Nicotinamide Protects Against Diet‐Induced Body Weight Gain, Increases Energy Expenditure, and Induces White Adipose Tissue Beiging

• Published in: Molecular nutrition & food research Vol. 65; no. 11; pp. e2100111 - n/a
• Main Authors: Méndez‐Lara, Karen Alejandra, Rodríguez‐Millán, Elisabeth, Sebastián, David, Blanco‐Soto, Rosi, Camacho, Mercedes, Nan, Madalina N., Diarte‐Añazco, Elena M. G., Mato, Eugènia, Lope‐Piedrafita, Silvia, Roglans, Núria, Laguna, Juan Carlos, Alonso, Núria, Mauricio, Dídac, Zorzano, Antonio, Villarroya, Francesc, Villena, Josep A., Blanco‐Vaca, Francisco, Julve, Josep
• Format: Journal Article
• Language: English
• Published: Germany Wiley Subscription Services, Inc 01.06.2021
• Subjects: Adenine; Adipocytes, Beige - drug effects; Adipose tissue; Adipose Tissue, Brown - drug effects; Adipose Tissue, Brown - physiology; Adipose Tissue, White - drug effects; Adipose Tissue, White - physiology; adiposity; AMP; AMP-Activated Protein Kinases - metabolism; Animals; beiging; Body weight; Body weight gain; Complications; Diet; Diet, High-Fat - adverse effects; Dietary supplements; Dosage; Drinking water; Energy expenditure; Energy Metabolism - drug effects; Fatty liver; Glucose tolerance; High fat diet; inflammation; Kinases; Male; Males; Metabolism; Mice; Mice, Inbred C57BL; Mitochondria; Morphology; NAD; Niacinamide - administration & dosage; Niacinamide - pharmacology; Nicotinamide; Nicotinamide adenine dinucleotide; Non-alcoholic Fatty Liver Disease - drug therapy; Non-alcoholic Fatty Liver Disease - etiology; Obesity; Obesity - etiology; Obesity - prevention & control; Phenotypes; Precursors; Protein kinase; Proteins; Steatosis; Uncoupling protein 1; Weight Gain - drug effects; adiposity; fatty liver; beiging; inflammation
• ISSN: 1613-4125; 1613-4133
• DOI: 10.1002/mnfr.202100111

Scope Interventions that boost NAD+ availability are of potential therapeutic interest for obesity treatment.

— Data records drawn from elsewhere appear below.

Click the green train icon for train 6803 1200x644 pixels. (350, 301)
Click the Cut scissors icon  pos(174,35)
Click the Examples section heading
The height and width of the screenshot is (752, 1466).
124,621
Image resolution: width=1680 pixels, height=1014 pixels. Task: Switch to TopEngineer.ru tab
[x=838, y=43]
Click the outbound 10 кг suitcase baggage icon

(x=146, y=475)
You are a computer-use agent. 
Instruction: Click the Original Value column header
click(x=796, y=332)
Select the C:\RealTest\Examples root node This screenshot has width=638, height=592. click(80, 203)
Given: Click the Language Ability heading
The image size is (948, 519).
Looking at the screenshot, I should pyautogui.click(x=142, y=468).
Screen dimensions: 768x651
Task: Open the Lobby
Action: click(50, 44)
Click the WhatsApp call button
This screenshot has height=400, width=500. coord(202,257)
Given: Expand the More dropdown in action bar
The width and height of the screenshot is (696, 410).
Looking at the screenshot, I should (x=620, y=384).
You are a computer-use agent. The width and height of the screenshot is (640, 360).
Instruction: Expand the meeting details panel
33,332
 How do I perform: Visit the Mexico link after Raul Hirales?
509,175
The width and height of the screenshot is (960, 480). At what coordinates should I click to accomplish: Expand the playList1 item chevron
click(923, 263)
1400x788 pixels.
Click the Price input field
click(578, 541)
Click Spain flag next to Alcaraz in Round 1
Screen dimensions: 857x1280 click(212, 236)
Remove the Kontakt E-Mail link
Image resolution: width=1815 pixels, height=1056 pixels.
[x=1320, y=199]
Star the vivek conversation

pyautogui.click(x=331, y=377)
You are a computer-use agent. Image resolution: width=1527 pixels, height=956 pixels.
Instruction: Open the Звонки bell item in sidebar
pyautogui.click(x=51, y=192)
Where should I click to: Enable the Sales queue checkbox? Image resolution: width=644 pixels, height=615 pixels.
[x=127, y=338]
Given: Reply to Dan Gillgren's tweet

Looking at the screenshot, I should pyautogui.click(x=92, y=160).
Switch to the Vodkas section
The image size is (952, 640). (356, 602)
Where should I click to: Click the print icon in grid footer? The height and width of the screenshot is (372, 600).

The potential of nicotinamide (NAM), the amide form of vitamin B3 and a physiological precursor of nicotinamide adenine dinucleotide (NAD)+, in preventing weight gain has not previously been studied in vivo. Other NAD+ precursors have been shown to decrease weight gain; however, their impact on adipose tissue is not addressed. Methods and results Two doses of NAM (high dose: 1% and low dose: 0.25%) are given by drinking water to C57BL/6J male mice, starting at the same time as the high‐fat diet feeding. NAM supplementation protects against diet‐induced obesity by augmenting global body energy expenditure in C57BL/6J male mice. The manipulation markedly alters adipose morphology and metabolism, particularly in inguinal (i) white adipose tissue (iWAT). An increased number of brown and beige adipocyte clusters, protein abundance of uncoupling protein 1 (UCP1), mitochondrial activity, adipose NAD+, and phosphorylated AMP‐activated protein kinase (P‐AMPK) levels are observed in the iWAT of treated mice. Notably, a significant improvement in hepatic steatosis, inflammation, and glucose tolerance is also observed in NAM high‐dose treated mice. Conclusion NAM influences whole‐body energy expenditure by driving changes in the adipose phenotype. Thus, NAM is an attractive potential treatment for preventing obesity and associated complications. Nicotinamide (NAM) supplementation prevented weight gain by increasing the nicotinamide adenine dinucleotide (NAD)+ content and inducing white adipose tissue beiging. Uncoupling protein 1 (UCP1), mitochondrial activity, adipose NAD+ and phosphorylated AMP‐activated protein kinase (P‐AMPK) levels were elevated in white adipose tissue of treated mice. NAM manipulation also ameliorated the inflammatory phenotype in adipose tissue and hepatic steatosis in treated mice.